Workout Wednesday with pollstR

I frequent the FiveThirtyEight website. Nearly every day I am on there reading an article over lunch or just admiring the visualizations. One such visualizations I like looking at is their ‘How Popular/Unpopular is Donald Trump’ calculation page. As I was reading their methodology I came across some of the data behind it. This is where I read that some of the data comes from the Huffington Post Pollster which has a handy R client already built called pollstR. So today I am working on using the pollstR data to try and make a visualization similar to the one from FiveThirtyEight.



#packages
library(pollstR)
library(tidyverse)
library(hrbrthemes)

Now we can follow the pollstR documentation to grab the data.

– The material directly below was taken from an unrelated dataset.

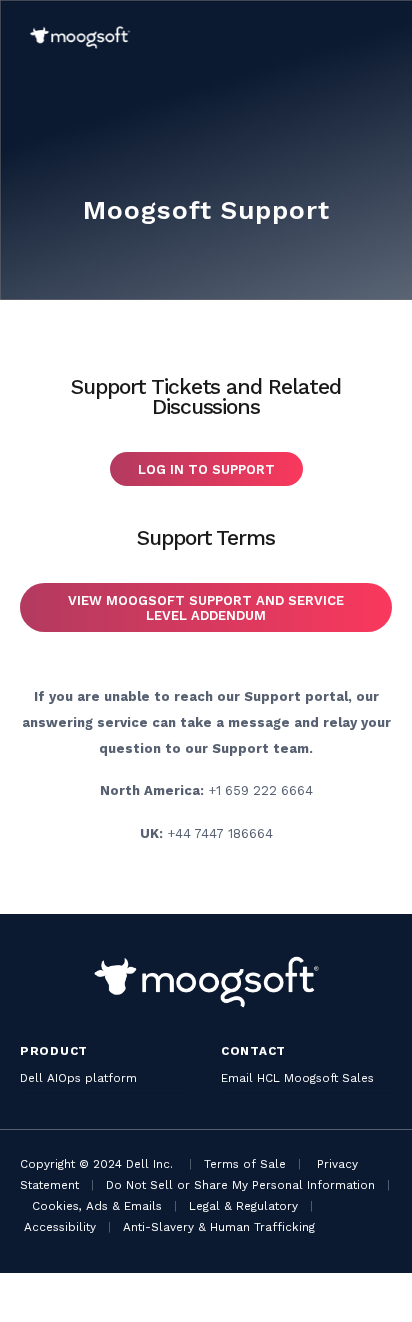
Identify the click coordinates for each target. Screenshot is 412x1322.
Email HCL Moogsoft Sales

slug <- "donald-trump-favorable-rating"
polls <- pollster_charts_polls(slug)[["content"]]
trendlines <- pollster_charts_trendlines(slug)[["content"]]
data <- gather(polls, response, value,Favorable, Unfavorable) %>%
  mutate(value = if_else(is.na(value), 0, value))

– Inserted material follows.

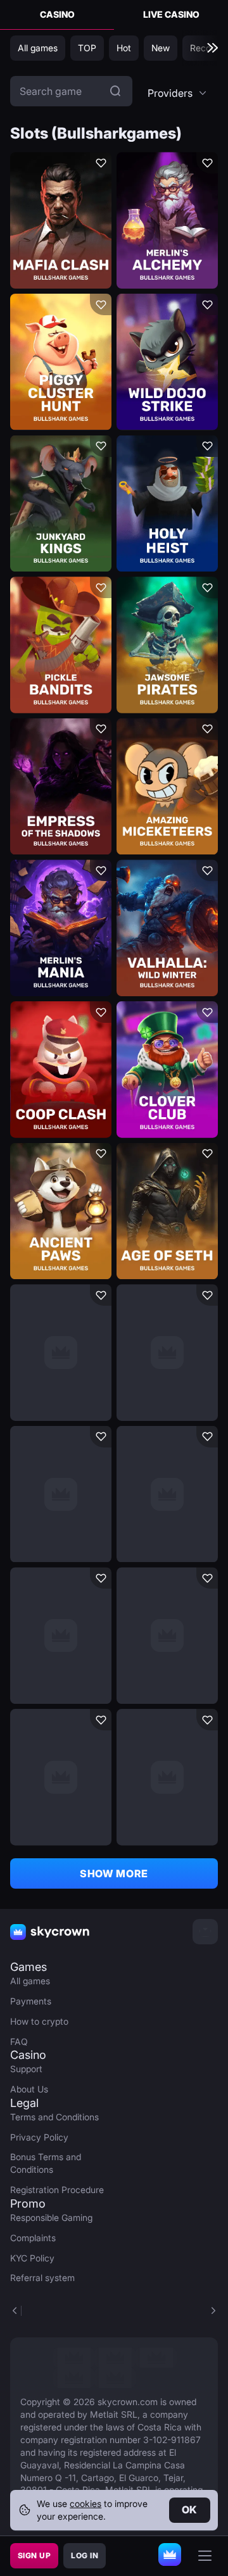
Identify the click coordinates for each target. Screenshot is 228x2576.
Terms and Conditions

I am only looking at favorable vs unfavorable currently, but you will notice undecided is also available. Then we can subset the data from Trump’s first day, which was January 20, 2017. Then divide the data for labels. (There may be a different way to do this so if you have tips please let me know.)



t.poll<-subset(data,start_date >='2017-01-20')
un<-subset(t.poll,response=='Unfavorable')
fa<-subset(t.poll,response=='Favorable')

Now plot!



ggplot() +
  geom_point(data = t.poll,aes(x = end_date, y = value, color = response),alpha = 0.5) +
  geom_smooth(data = t.poll, method = "loess" ,aes(x = as.Date(1, as.Date(t.poll$end_date, origin=start)), y = value, color = response,fill=response))+
  theme_ipsum(grid=F)+
  geom_hline(yintercept=50,color='#444444',alpha=.5)+
  scale_x_date(limits = c(min(t.poll$end_date),min(t.poll$end_date)+365))+
  geom_vline(xintercept=as.numeric(max(t.poll$end_date)),color='#444444',alpha=.5,linetype='dotted')+
  geom_label(data = fa, aes(x= max(end_date)+50, y =round(mean(value),1), label=paste(sep=' ',round(mean(value),1),'Favorable'),color = response))+
  geom_label(data = un, aes(x= max(end_date)+50, y = round(mean(value),1), label=paste(sep=' ',round(mean(value),1),'Unfavorable'),color = response))+
  labs(x='',caption='The label displays the mean value rating per response group')+
  theme(legend.position = 'none',panel.grid.major.y = element_line(color='#dedede'),panel.grid.major.x = element_line(color='#dedede'))